Challenge: Reproduce every one of the entries below word for word, keeping each line as it stands.

Extracted records:

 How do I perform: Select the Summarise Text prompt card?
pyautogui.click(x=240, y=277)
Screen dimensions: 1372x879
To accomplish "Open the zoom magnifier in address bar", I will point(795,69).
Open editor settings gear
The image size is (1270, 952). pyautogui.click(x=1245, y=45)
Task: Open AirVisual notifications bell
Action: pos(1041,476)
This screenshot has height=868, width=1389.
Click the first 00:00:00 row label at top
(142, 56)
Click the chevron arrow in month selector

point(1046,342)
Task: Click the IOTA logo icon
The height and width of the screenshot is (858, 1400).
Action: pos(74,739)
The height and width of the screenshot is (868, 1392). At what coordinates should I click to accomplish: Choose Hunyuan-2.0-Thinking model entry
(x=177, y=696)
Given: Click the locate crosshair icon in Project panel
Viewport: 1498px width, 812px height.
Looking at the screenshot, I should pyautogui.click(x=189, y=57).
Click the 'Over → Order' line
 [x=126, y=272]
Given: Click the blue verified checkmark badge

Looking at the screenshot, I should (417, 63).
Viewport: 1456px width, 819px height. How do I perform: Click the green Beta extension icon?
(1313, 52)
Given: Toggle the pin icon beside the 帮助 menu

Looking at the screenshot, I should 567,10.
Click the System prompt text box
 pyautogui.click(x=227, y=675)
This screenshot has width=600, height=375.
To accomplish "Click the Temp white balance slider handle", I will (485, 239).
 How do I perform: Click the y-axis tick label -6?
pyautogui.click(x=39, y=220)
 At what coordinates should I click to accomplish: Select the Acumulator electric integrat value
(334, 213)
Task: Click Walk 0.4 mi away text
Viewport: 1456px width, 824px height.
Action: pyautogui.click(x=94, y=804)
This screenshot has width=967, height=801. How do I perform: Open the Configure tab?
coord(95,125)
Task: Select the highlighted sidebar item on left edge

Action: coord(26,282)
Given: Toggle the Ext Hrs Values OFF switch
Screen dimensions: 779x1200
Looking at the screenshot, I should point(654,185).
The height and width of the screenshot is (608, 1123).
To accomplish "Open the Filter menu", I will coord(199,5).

Response to this task:
 How do I perform: Select the Summarise Text prompt card?
pyautogui.click(x=240, y=277)
Screen dimensions: 1372x879
To accomplish "Open the zoom magnifier in address bar", I will point(795,69).
Open editor settings gear
The image size is (1270, 952). pyautogui.click(x=1245, y=45)
Task: Open AirVisual notifications bell
Action: pos(1041,476)
This screenshot has height=868, width=1389.
Click the first 00:00:00 row label at top
(142, 56)
Click the chevron arrow in month selector

point(1046,342)
Task: Click the IOTA logo icon
The height and width of the screenshot is (858, 1400).
Action: pos(74,739)
The height and width of the screenshot is (868, 1392). At what coordinates should I click to accomplish: Choose Hunyuan-2.0-Thinking model entry
(x=177, y=696)
Given: Click the locate crosshair icon in Project panel
Viewport: 1498px width, 812px height.
Looking at the screenshot, I should pyautogui.click(x=189, y=57).
Click the 'Over → Order' line
 [x=126, y=272]
Given: Click the blue verified checkmark badge

Looking at the screenshot, I should (417, 63).
Viewport: 1456px width, 819px height. How do I perform: Click the green Beta extension icon?
(1313, 52)
Given: Toggle the pin icon beside the 帮助 menu

Looking at the screenshot, I should 567,10.
Click the System prompt text box
 pyautogui.click(x=227, y=675)
This screenshot has width=600, height=375.
To accomplish "Click the Temp white balance slider handle", I will (485, 239).
 How do I perform: Click the y-axis tick label -6?
pyautogui.click(x=39, y=220)
 At what coordinates should I click to accomplish: Select the Acumulator electric integrat value
(334, 213)
Task: Click Walk 0.4 mi away text
Viewport: 1456px width, 824px height.
Action: pyautogui.click(x=94, y=804)
This screenshot has width=967, height=801. How do I perform: Open the Configure tab?
coord(95,125)
Task: Select the highlighted sidebar item on left edge

Action: coord(26,282)
Given: Toggle the Ext Hrs Values OFF switch
Screen dimensions: 779x1200
Looking at the screenshot, I should point(654,185).
The height and width of the screenshot is (608, 1123).
To accomplish "Open the Filter menu", I will coord(199,5).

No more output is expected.